I was raised in an Evangelical church which described itself as “charismatic,” but my mom described it best as “charis-maniac.” The Sunday service consisted of 90 minutes of singing, foot-stomping and speaking in tongues followed by an hour of fire and brimstone washed down with cookies and punch afterwards. Nothing gets the taste of sulfur out of your mouth like watered-down Kool-Aid.

This church, for all its shortcomings, at least instilled the fear of God in parishioners. The Good Book is chock full of plagues, pestilence and wrath. It’s all judgment all the time, like a 24-hour cable channel with locusts, frogs and hail.

Sodom and Gomorrah were wiped out by a vengeful God. Jonah was swallowed by a fish sent by God. Moses served up the plague du jour until the Pharaoh let his people go. And don’t I recall something about a flood that made Hurricane Katrina look like a water park attraction?

Sounds like a certain omnipotent being is in need of serious anger-management counseling.

The Bible also makes it abundantly clear that Israel is God’s chosen land and the man upstairs deals harshly with folks who seek to destroy her. God drowned the Pharaoh’s armies in the Red Sea, brought down the walls of Jericho and committed countless other acts of vengeance that, if replicated in Hollywood, would merit an NC-17 rating for violence.

If God is not above exacting retribution on outsiders who seek to destroy his chosen land, why was Pat Robertson out of line for suggesting that the leader of Israel would be at risk for weakening it from within?

Predictably, in their rush to judgment, none of Robertson’s detractors have bothered to learn what he actually said. He merely quoted the third verse of the Book of Joel that says God reserves the right to smite those who “divided up my land,” which is precisely what Sharon did.

Golly, a Christian preacher quoting a Bible verse directly related to current events in God’s chosen land. Not exactly the Webster definition of unmitigated gall.

Hal Lindsay, who has built a cottage industry on Biblical prophecy, recently predicted that “something would happen to Ariel Sharon” necessitating his removal as prime minister of Israel.
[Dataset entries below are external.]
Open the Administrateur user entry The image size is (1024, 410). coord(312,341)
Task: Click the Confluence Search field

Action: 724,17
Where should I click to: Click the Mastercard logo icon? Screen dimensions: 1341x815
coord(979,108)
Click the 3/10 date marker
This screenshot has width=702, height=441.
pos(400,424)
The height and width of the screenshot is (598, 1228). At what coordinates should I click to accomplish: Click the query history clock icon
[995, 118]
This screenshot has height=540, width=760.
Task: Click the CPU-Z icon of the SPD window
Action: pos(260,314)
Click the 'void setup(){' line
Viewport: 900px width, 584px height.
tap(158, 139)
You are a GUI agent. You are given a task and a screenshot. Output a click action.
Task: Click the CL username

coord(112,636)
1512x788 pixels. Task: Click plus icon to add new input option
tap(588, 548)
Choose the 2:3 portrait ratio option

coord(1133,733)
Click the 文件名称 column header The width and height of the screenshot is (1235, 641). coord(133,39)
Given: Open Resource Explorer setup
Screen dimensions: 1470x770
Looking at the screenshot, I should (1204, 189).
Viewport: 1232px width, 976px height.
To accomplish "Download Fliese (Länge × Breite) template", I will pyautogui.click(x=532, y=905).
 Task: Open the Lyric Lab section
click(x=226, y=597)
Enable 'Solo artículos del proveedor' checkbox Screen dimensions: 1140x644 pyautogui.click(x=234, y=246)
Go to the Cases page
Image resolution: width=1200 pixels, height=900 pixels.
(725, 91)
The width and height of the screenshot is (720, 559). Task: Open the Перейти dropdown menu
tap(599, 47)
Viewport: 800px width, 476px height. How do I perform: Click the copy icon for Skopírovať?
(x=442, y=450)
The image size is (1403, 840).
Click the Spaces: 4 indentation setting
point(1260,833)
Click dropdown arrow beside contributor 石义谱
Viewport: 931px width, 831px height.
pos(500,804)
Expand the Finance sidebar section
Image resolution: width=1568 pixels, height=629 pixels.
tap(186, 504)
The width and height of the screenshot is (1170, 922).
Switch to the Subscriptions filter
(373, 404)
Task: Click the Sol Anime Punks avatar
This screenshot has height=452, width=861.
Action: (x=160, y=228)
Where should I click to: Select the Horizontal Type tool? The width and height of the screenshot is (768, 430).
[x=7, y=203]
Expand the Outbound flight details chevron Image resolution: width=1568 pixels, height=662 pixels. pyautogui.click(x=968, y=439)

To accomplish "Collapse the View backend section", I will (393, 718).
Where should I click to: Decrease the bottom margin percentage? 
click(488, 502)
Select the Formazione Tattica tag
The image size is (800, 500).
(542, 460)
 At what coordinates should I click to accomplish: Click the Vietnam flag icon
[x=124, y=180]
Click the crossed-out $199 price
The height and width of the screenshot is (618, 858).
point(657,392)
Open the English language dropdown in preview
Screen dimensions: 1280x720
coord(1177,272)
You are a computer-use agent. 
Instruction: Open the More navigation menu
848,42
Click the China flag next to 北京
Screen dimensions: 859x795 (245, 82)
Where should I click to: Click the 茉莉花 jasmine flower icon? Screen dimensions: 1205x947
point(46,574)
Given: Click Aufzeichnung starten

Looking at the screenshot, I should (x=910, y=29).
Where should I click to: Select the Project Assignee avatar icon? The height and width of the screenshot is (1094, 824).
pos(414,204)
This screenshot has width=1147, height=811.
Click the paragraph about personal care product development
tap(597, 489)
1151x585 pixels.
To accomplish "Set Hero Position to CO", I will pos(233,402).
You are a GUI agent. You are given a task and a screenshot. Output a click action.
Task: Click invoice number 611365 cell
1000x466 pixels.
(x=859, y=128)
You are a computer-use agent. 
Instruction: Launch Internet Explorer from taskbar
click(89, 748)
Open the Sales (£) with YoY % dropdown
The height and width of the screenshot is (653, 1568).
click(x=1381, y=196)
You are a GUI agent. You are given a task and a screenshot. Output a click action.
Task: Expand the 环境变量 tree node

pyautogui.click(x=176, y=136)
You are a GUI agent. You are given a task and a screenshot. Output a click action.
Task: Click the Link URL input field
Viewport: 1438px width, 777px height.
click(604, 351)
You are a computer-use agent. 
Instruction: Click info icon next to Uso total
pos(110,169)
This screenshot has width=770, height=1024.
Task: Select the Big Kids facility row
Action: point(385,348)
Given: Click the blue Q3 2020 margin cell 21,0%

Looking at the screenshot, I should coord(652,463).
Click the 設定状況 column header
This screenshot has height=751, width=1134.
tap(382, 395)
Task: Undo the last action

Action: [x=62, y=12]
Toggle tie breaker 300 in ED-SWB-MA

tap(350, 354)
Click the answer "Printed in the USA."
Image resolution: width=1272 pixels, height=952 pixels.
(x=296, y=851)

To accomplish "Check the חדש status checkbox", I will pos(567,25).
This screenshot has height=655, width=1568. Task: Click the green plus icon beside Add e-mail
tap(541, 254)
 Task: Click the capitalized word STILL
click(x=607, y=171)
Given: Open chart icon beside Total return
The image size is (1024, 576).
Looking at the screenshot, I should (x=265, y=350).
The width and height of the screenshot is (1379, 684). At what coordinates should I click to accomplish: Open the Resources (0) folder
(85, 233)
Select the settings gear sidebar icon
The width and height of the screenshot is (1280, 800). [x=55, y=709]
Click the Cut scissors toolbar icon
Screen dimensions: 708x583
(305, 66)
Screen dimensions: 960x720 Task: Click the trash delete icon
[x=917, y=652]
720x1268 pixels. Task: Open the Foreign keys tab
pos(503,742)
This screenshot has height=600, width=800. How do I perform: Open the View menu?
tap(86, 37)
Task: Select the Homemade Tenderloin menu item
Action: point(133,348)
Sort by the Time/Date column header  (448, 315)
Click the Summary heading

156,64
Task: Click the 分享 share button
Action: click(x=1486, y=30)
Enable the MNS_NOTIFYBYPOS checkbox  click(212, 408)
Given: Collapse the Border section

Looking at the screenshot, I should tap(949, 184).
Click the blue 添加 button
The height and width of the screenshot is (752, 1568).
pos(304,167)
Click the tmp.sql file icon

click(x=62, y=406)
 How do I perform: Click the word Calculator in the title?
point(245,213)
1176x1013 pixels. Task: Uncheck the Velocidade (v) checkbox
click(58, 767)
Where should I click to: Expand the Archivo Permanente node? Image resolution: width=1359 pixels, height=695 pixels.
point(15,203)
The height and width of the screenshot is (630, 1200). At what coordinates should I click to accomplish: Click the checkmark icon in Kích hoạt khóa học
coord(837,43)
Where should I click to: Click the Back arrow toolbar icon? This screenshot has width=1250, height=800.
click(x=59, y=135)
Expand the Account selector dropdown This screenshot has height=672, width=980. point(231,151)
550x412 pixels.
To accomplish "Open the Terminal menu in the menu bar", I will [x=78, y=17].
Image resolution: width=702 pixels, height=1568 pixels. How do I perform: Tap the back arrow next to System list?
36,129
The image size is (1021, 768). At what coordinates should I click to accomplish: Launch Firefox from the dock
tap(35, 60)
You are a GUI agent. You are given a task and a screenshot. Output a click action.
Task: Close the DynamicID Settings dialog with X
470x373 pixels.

Why didn’t Lindsay get the same negative press as Robertson? Perhaps because he’s not part of the supposed right-wing cabal manipulating marionette strings over the White House.

I’m not a fool. Ariel Sharon’s stroke was more likely attributable to age and a fast-food diet than an act of God. It makes me nervous, however, to discount out-of-hand the possibility that God might choose to directly intervene in the lives of men, particularly men who seek to parcel out his chosen land to sworn enemies.

It seems ironic that the very folks who point to the lack of modern-day miracles as proof of God’s non-existence are the same people who scoff at the idea of Divine intervention of the vengeful sort. You can’t have it both ways.

If given the choice to throw in my lot with blow-dried talking heads who decry Pat Robertson’s words or a man well-versed in Scripture who’s willing to tell the world that like it or not, God has a proven track record of kicking butt and taking names, I’ll side with the latter. And I’m buying up locust repellant stock like you wouldn’t believe.